Items issus d'un jeu de données de pointage
########
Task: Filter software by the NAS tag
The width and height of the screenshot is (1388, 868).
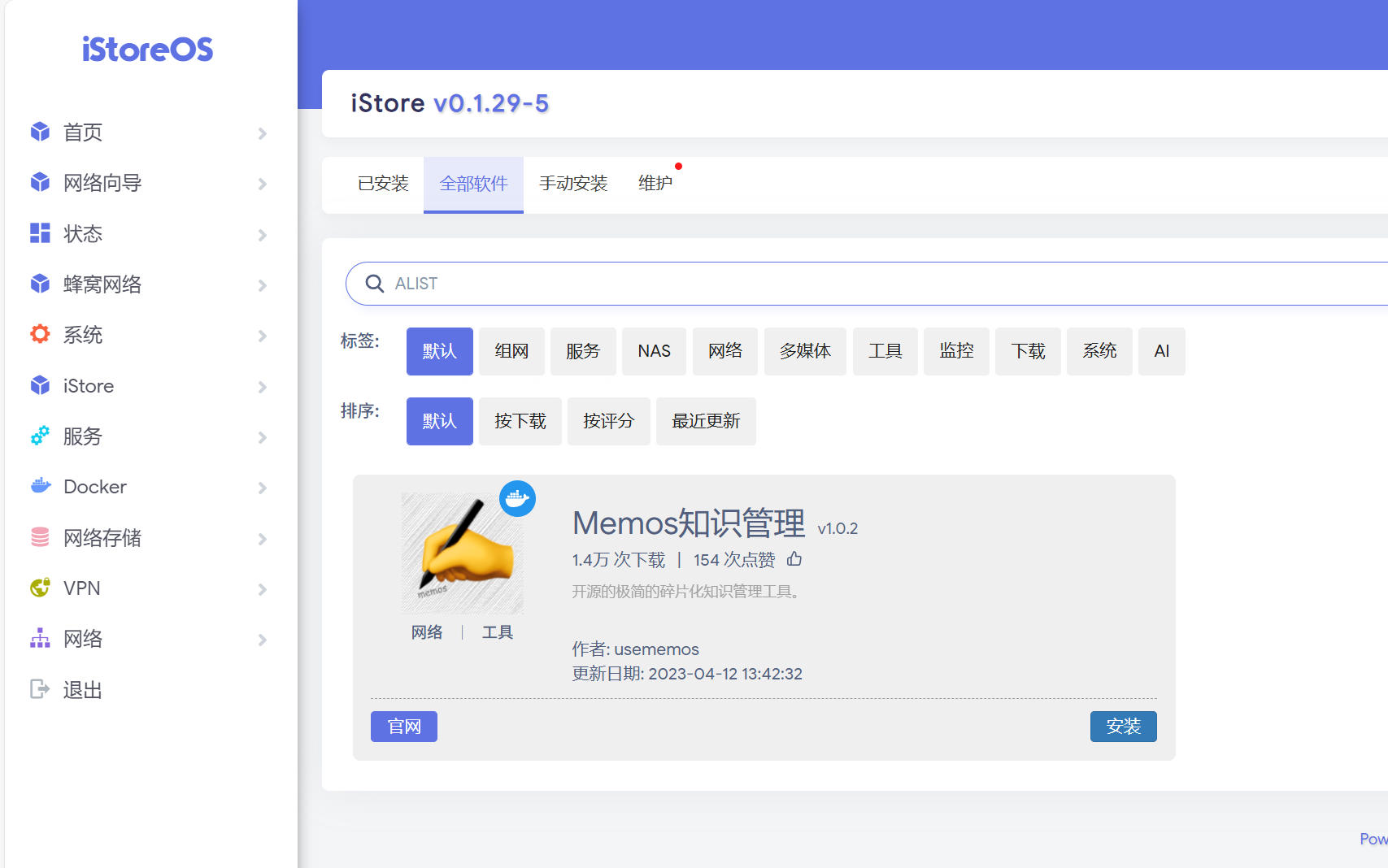Action: 654,351
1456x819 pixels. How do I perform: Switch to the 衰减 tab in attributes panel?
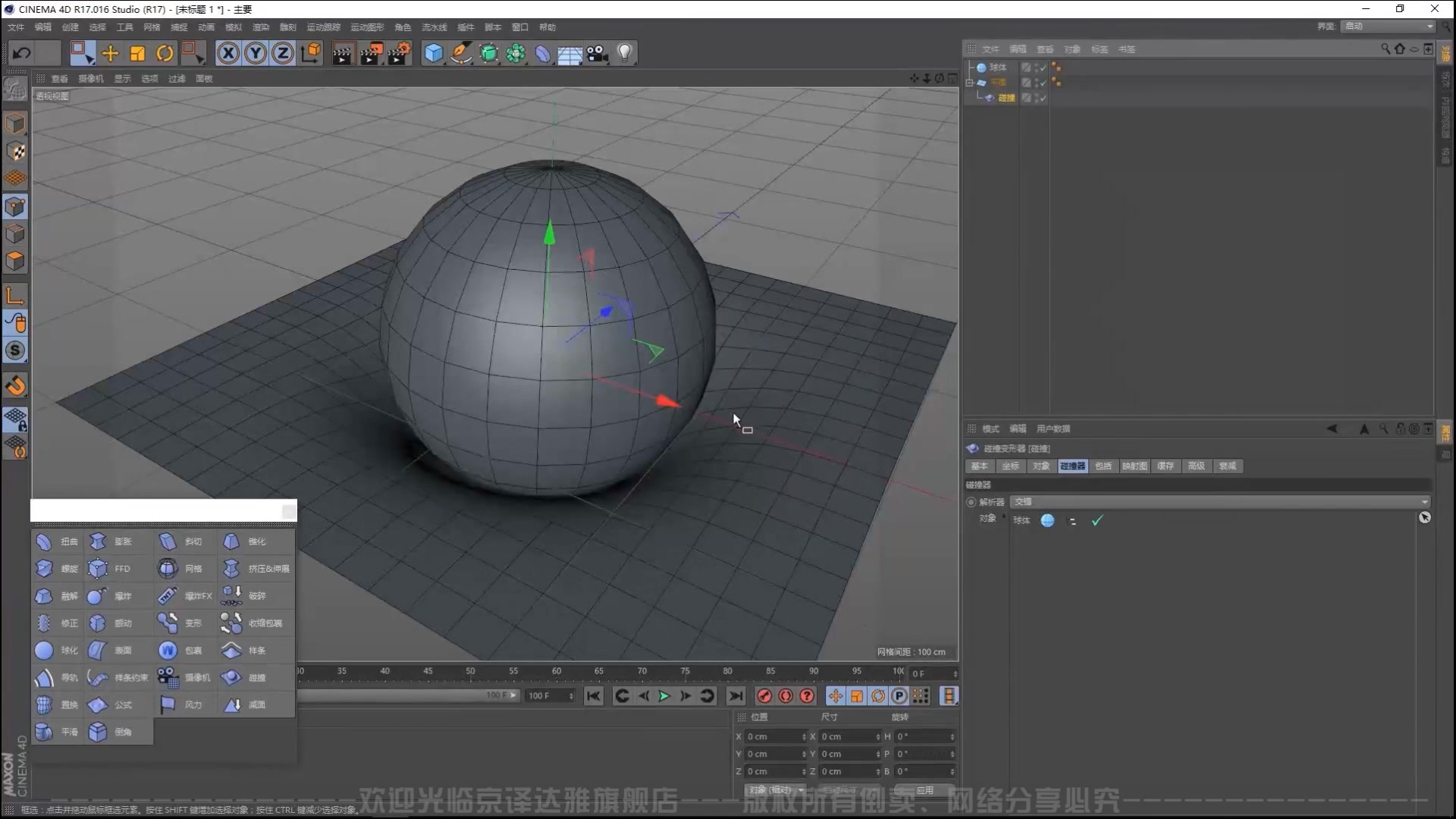[x=1227, y=466]
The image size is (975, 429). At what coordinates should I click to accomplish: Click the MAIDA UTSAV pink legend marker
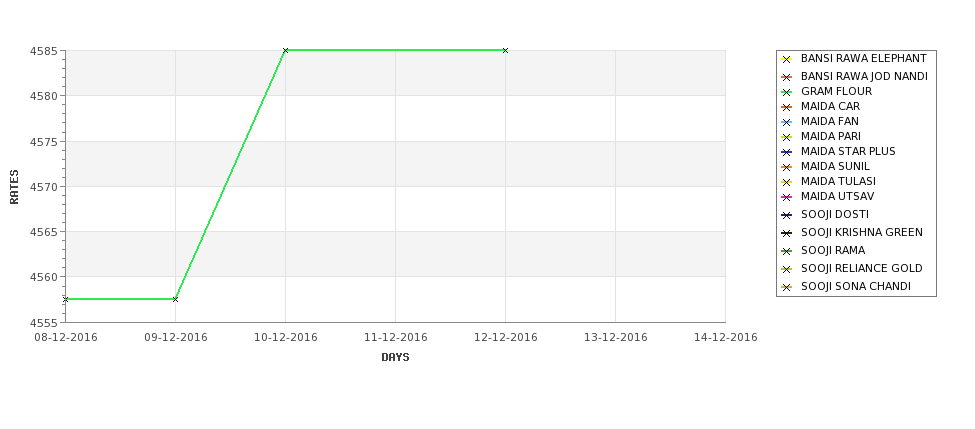pyautogui.click(x=787, y=197)
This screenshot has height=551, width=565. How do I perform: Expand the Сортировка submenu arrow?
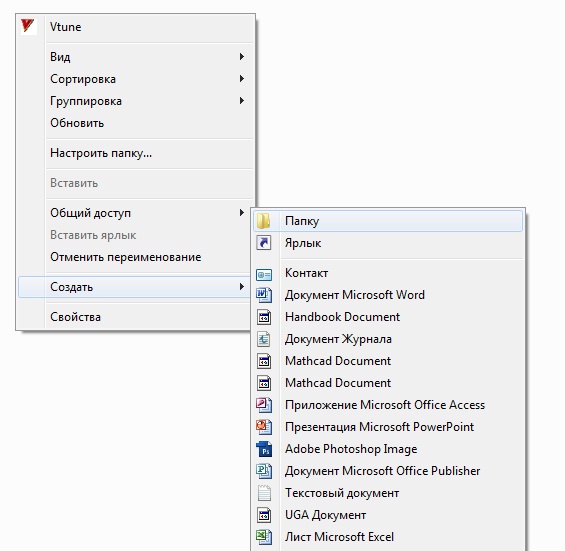coord(241,79)
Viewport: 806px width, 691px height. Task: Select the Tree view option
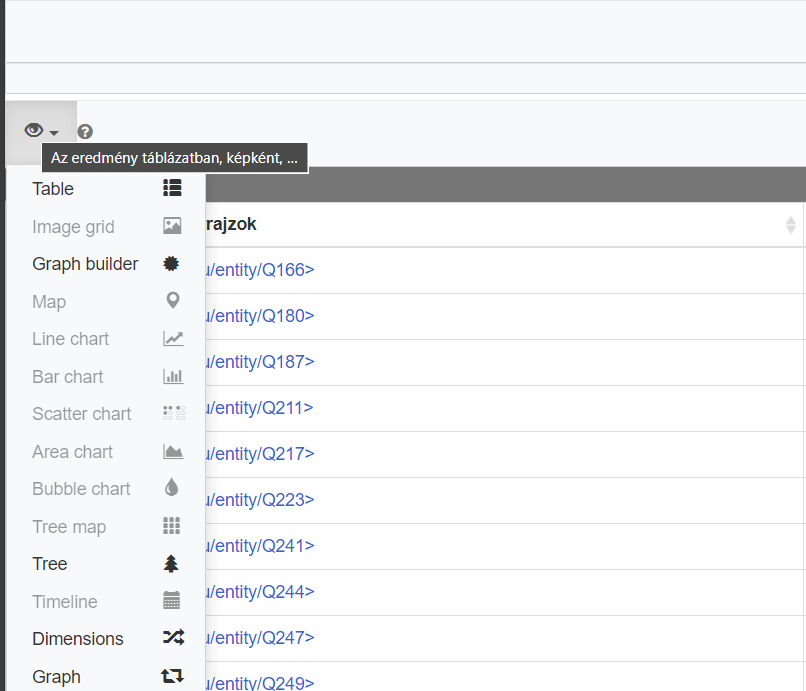(50, 564)
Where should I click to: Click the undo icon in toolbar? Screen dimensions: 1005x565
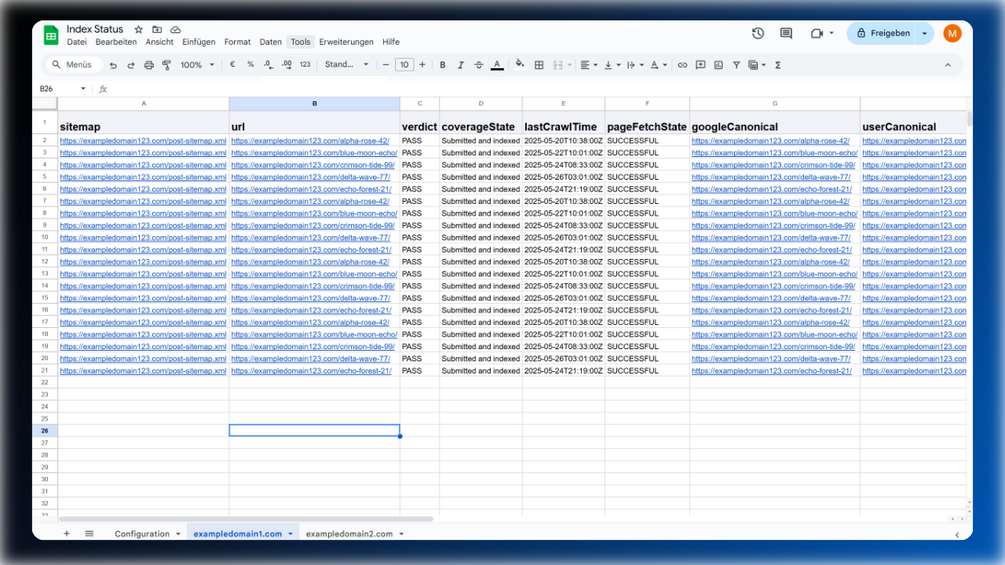coord(113,65)
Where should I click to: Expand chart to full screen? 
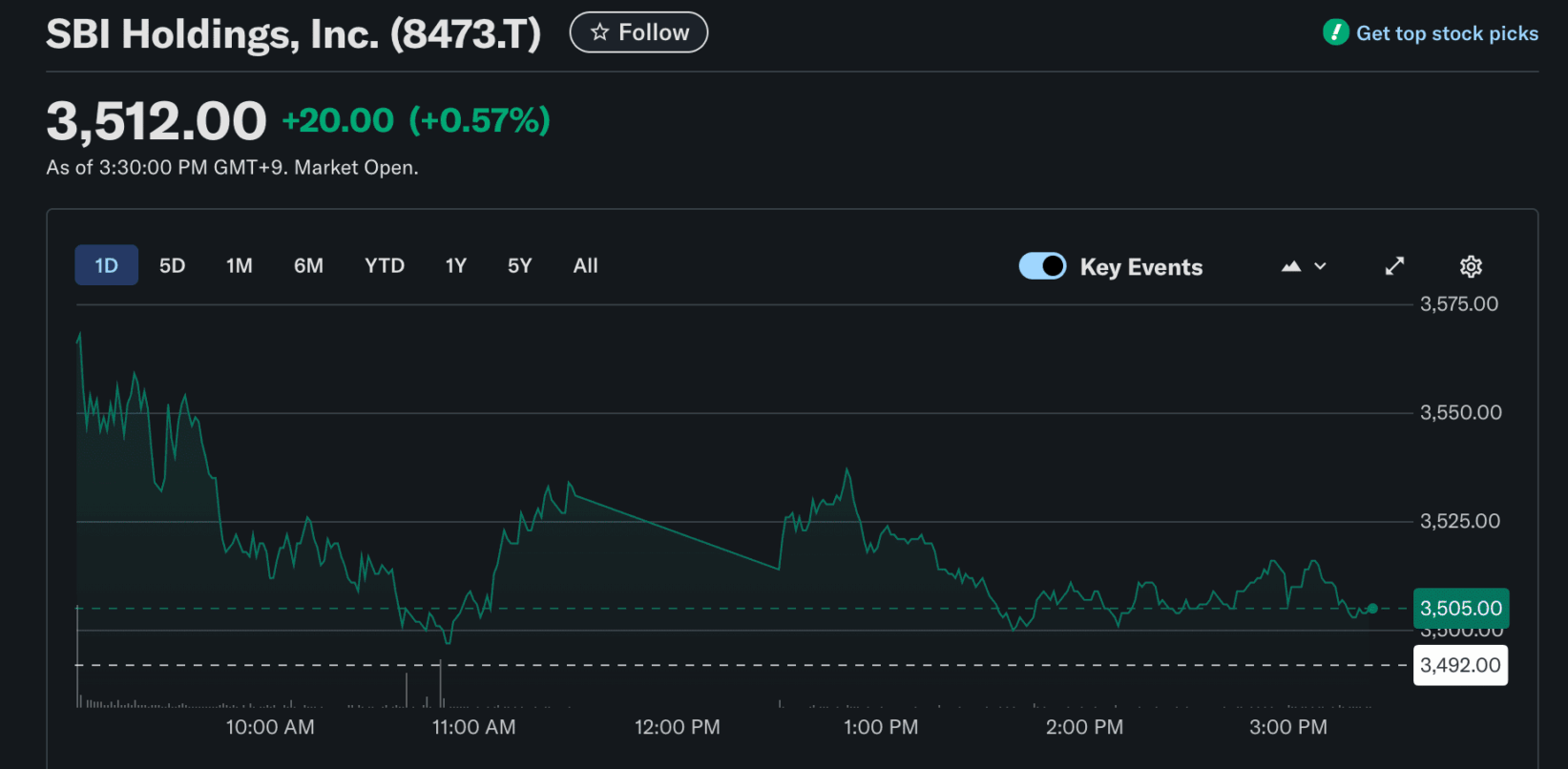tap(1394, 266)
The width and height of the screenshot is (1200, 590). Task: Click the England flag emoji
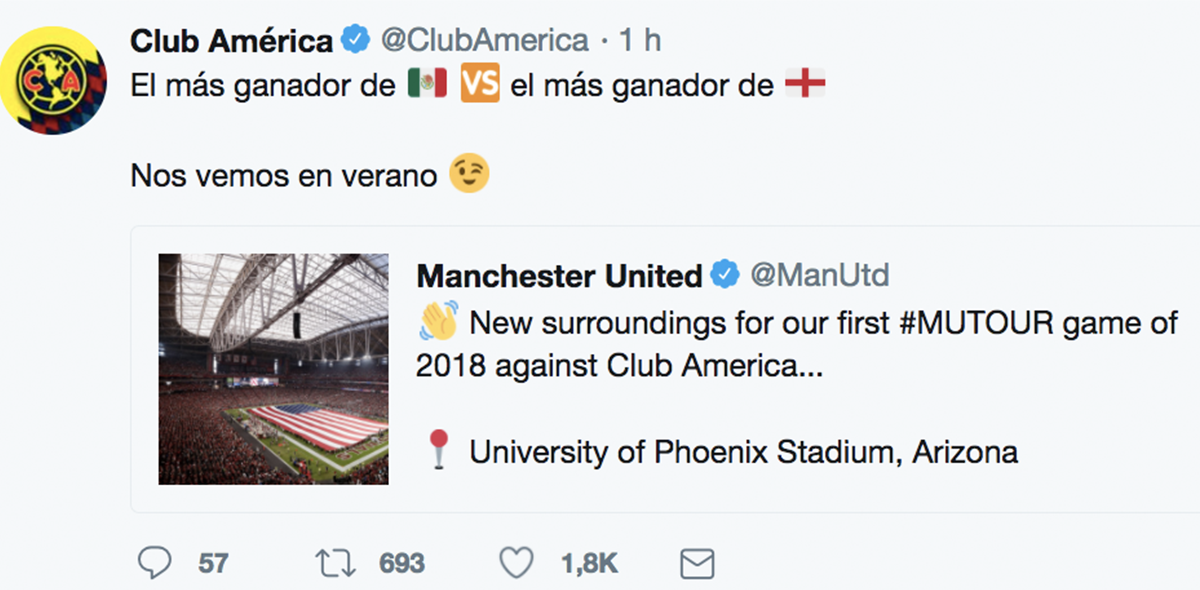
########
▸ Le problème
Recopiez le passage allant de la ligne contenant « 1456x819 pixels. How » jusqu'à celle contenant « pyautogui.click(x=787, y=197) », bornes comprises, en renommant « pink » en « red » sans rien modifier d'autre. Laissez les images de côté.

▸ Solution proposée
1456x819 pixels. How do I perform: Switch to the 衰减 tab in attributes panel?
[x=1227, y=466]
The image size is (975, 429). At what coordinates should I click to accomplish: Click the MAIDA UTSAV red legend marker
pyautogui.click(x=787, y=197)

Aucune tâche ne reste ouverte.